Tianjin Key Laboratory of Retinal Functions and Diseases, Tianjin Branch of National Clinical Research Center for Ocular Disease, Eye Institute and School of Optometry, Tianjin Medical University Eye Hospital, Fukang Road, Nankai District, Tianjin, China.
Department of Neurosurgery, Tianjin Medical University General Hospital, Tianjin, China.
Int Ophthalmol. 2023 Apr;43(4):1229-1240. doi: 10.1007/s10792-022-02521-0. Epub 2022 Sep 17.
To analyse and quantify ocular surface parameters in patients with unilateral neurotrophic keratitis (NK) induced by trigeminal nerve injury post-neurosurgery.
The study included 26 unilateral NK patients who had undergone neurosurgery, and 20 matched normal controls. Demographic and clinical characteristics of all participants were collected and analysed. Slit-lamp examination, Cochet-Bonnet aesthesiometry, Keratograph 5 M, and LipiView interferometer were performed on both eyes of 17 mild NK patients. For nine moderate/severe NK patients, sub-basal nerve density was measured by in vivo confocal microscopy.
Of the 26 patients, nine had acoustic neuroma, nine had trigeminal neuralgia, and eight had neoplasms. Facial nerve paralysis was observed in one of the 17 mild NK eyes (5.9%) and seven of the nine moderate/severe NK eyes (77.8%). Compared to contralateral and normal control eyes, 26 NK eyes showed significantly reduced sensitivity in five corneal regions (P < 0.05).
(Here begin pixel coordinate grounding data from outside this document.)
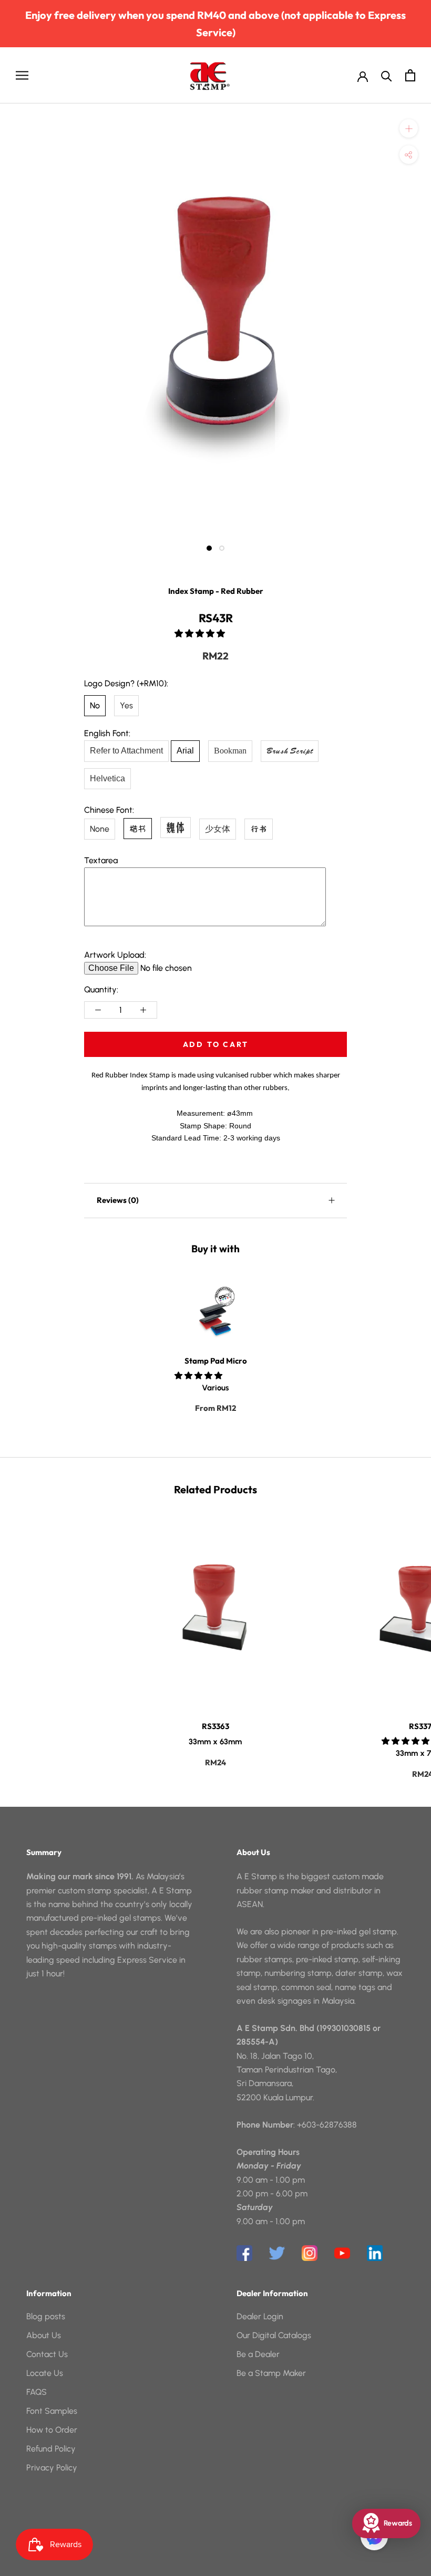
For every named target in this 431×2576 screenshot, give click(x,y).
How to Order (51, 2430)
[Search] (386, 75)
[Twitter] (277, 2253)
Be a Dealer (258, 2354)
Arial (185, 750)
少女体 (217, 828)
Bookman (230, 750)
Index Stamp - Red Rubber (215, 591)
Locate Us (44, 2373)
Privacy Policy (51, 2468)
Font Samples (51, 2411)
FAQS (36, 2392)
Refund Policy (51, 2449)
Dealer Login (260, 2316)
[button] (201, 633)
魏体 (175, 827)
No (95, 705)
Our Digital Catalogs (274, 2335)
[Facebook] (244, 2253)
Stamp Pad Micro (215, 1361)
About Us (43, 2335)
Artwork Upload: (115, 955)
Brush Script (289, 751)
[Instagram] (309, 2253)
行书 (258, 829)
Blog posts (45, 2316)
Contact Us (47, 2354)
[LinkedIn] (375, 2253)
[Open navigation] (22, 75)
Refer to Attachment (126, 750)
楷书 (137, 828)
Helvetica (107, 778)
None (99, 829)
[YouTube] (342, 2253)
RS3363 (215, 1726)
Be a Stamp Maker (271, 2373)
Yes (126, 705)
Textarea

Corneal sensitivity in moderate/severe NK eyes was significantly lower than in mild NK eyes (P < 0.05). Moderate/severe NK eyes had poor visual acuity, and their sub-basal nerve density was lower than that of the controls. The onset of the moderate/severe NK was from 0.5 to 24 months (median [Q1, Q3], 1 [0.5, 2.5] months) after neurosurgery. For the mild NK eyes, the number of total blinks, the first non-invasive tear breakup time (NITBUT) and average NITBUT were significantly lower than contralateral and normal control eyes (P < 0.05), and the number of partial blinks and partial blinking rate were significantly higher than the other two control groups (P < 0.05).
Patients with NK induced by trigeminal nerve injury following neurosurgery had decreased corneal sensitivity to various degrees accompanied by increased partial blinks and shortened NITBUT. The severity of NK is related to the severity of the corneal sensory impairment. Facial nerve paralysis can worsen the clinical progression of NK. Trial registration Chinese Clinical Trial Registry (ChiCTR2100044068, Date of Registration: March 9, 2021).
分析和量化单侧神经源性角膜病变(NK)患者在神经外科手术后因三叉神经损伤引起的眼表面参数。
本研究纳入了 26 例单侧 NK 患者,这些患者均接受过神经外科手术,同时还纳入了 20 例匹配的正常对照组。收集并分析所有参与者的人口统计学和临床特征。对 17 例轻度 NK 患者的双眼进行裂隙灯检查、Cochet-Bonnet 触觉测定、角膜地形图 5M 和 LipiView 干涉仪检查。对 9 例中重度 NK 患者,通过活体共聚焦显微镜测量基底神经密度。
26 例患者中,9 例为听神经瘤,9 例为三叉神经痛,8 例为肿瘤。17 例轻度 NK 眼中有 1 眼(5.9%)和 9 例中重度 NK 眼中有 7 眼(77.8%)出现面神经麻痹。与对侧眼和正常对照组相比,26 例 NK 眼的 5 个角膜区域的敏感性明显降低(P<0.05)。中重度 NK 眼的角膜敏感性明显低于轻度 NK 眼(P<0.05)。中重度 NK 眼视力较差,基底神经密度低于对照组。中重度 NK 的发病时间为神经外科手术后 0.5-24 个月(中位数[Q1,Q3],1[0.5,2.5]个月)。对于轻度 NK 眼,总眨眼次数、首次非侵入性泪膜破裂时间(NITBUT)和平均 NITBUT 明显低于对侧眼和正常对照组(P<0.05),部分眨眼次数和部分眨眼率明显高于其他两组对照组(P<0.05)。
三叉神经损伤引起的神经源性角膜病变患者的角膜对各种刺激的敏感性不同程度下降,同时伴有部分眨眼增加和 NITBUT 缩短。NK 的严重程度与角膜感觉损害的严重程度有关。面神经麻痹可加重 NK 的临床进展。
中国临床试验注册中心(ChiCTR2100044068,注册日期:2021 年 3 月 9 日)。